EXERCISES:
[a] Answer these questions from the news report on the Nightingale hospital chaplaincy below:
(i) How old is Father James Mackay?
(ii) How many priests are on the team he arranged?
(iii) Where was he raised?
[b] Continue the news report on the Nightingale hospital chaplaincy from its final sentence.

GIVEN TEXT:
::::

By Ryan Hooper, PA Chief Reporter

A priest who has spent weeks at the bedside of coronavirus patients at the maiden Nightingale hospital has set up a 24-hour chaplaincy system to help tend to the religious needs of the seriously ill and their families.

Father James Mackay, who was raised in east London near where the temporary NHS hospital stands, said he was compelled to help at the ExCeL the moment he heard it was being converted into an overflow health facility for coronavirus patients.

He said he and his colleagues had been called on to read the last rites for patients and carry out baptisms, as well as spending time with those battling the virus.

He added that the extremity of the situation was taking a toll on him and his colleagues.

Mr Mackay, 40, told the PA news agency: “Death is a reality in this situation and we are there for people when sometimes, sadly, the inevitable happens.

“It does take its toll on us, I’m not going to lie.

“It’s kind of part of the job, as priests we are often going into hospitals but in this environment it’s slightly more concentrated, it’s every day.

“There’s a danger you don’t attend to your own emotional needs. I think what happens then is exhaustion – I get to the end of the day and I’m tired.

“My emotional and mental wellbeing needs to be taken care of, and that’s why conversations with brother priests is so important at this time.”

Mr Mackay, parish priest of Our Lady of Walsingham, Royal Docks, has arranged a team of nine priests, with at least one in the pop-up hospital from 9am until 5pm each day.

Outside of those hours, the priests operate an on-call system to respond to requests from patients’ families.

::::

Collected data entries

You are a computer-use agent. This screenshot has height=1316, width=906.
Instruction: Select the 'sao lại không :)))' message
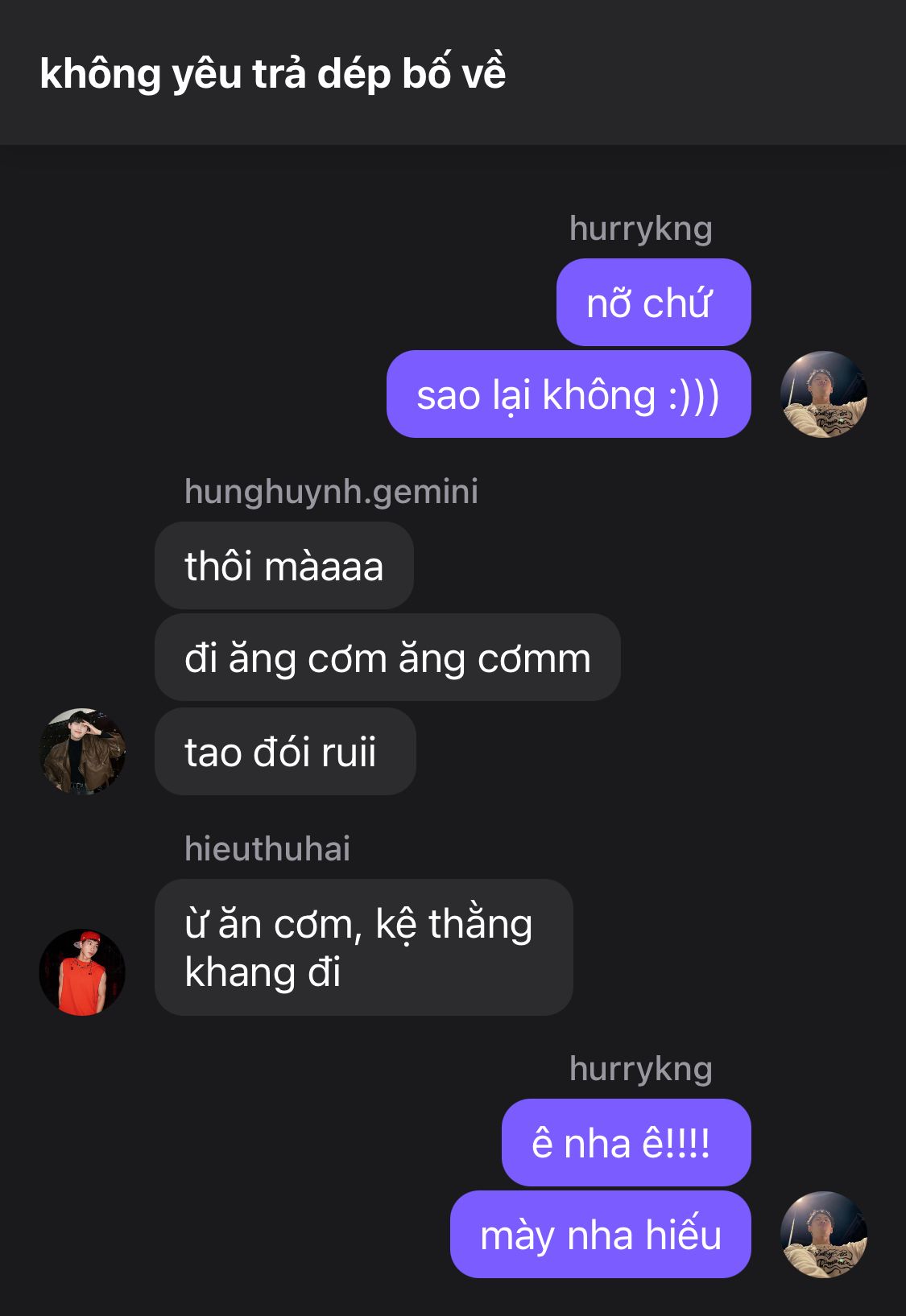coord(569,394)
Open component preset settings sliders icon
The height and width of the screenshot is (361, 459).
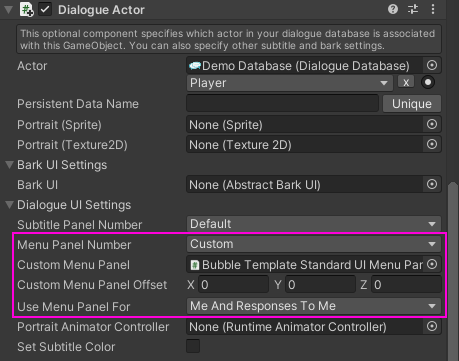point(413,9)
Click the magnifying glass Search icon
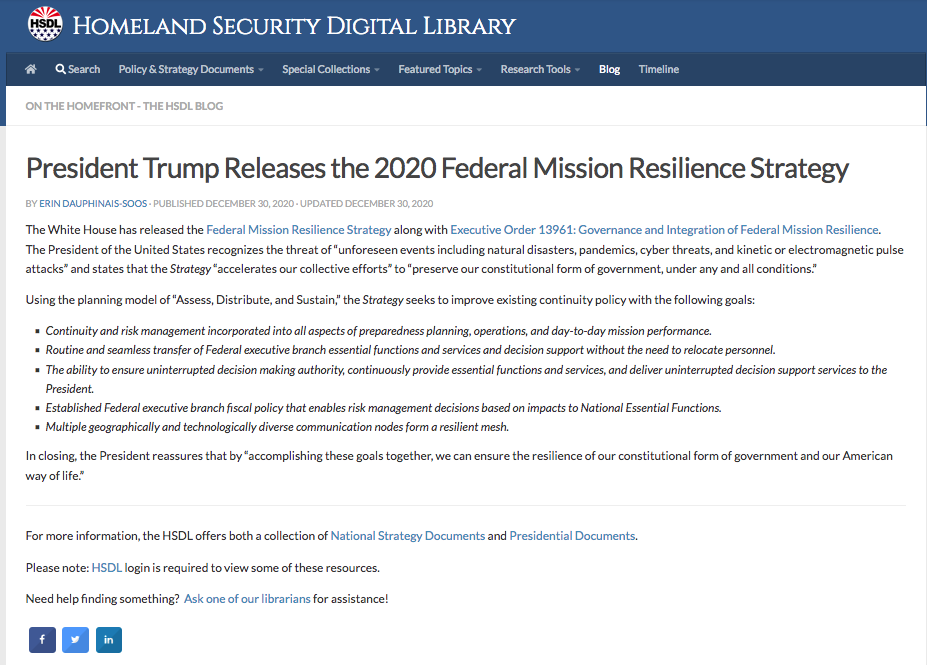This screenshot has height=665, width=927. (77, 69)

::::

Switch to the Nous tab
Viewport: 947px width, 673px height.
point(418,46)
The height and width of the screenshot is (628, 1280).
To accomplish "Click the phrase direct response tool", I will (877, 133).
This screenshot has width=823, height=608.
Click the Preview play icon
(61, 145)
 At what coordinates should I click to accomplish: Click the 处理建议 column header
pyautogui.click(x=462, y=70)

::::

ANSWERS IN ORDER:
[a]
(i) 40
(ii) Nine
(iii) In east London, near where the temporary NHS hospital stands

[b]
He said: “The on-call system is working beautifully at the moment.

“A priest called me at 10am – it wasn’t his day on – and said he got a call for a patient at 4am.

“It meant so much to the family member that a priest was there giving the last rites and was able to be there in that patient’s final moments.”

Mr Mackay said he and his colleagues had been inundated with requests for their time since they began attending.

He said: “This is the thing at the hospital – religious practice is a reflection of society in general, it’s not necessarily top of everyone’s list.

“I was walking down the concourse at the Nightingale last time I was in and I was stopped five times. Four out of those five times they started with, ‘I’m not religious, but…’

“I think that engagement in conversation with someone who is a symbol of perhaps the transcendent, something outside of this pressurised environment, is proving so important for people spiritually and psychologically.

“I can’t move now without a conversation starting up. It is so important for us to be present in this way.”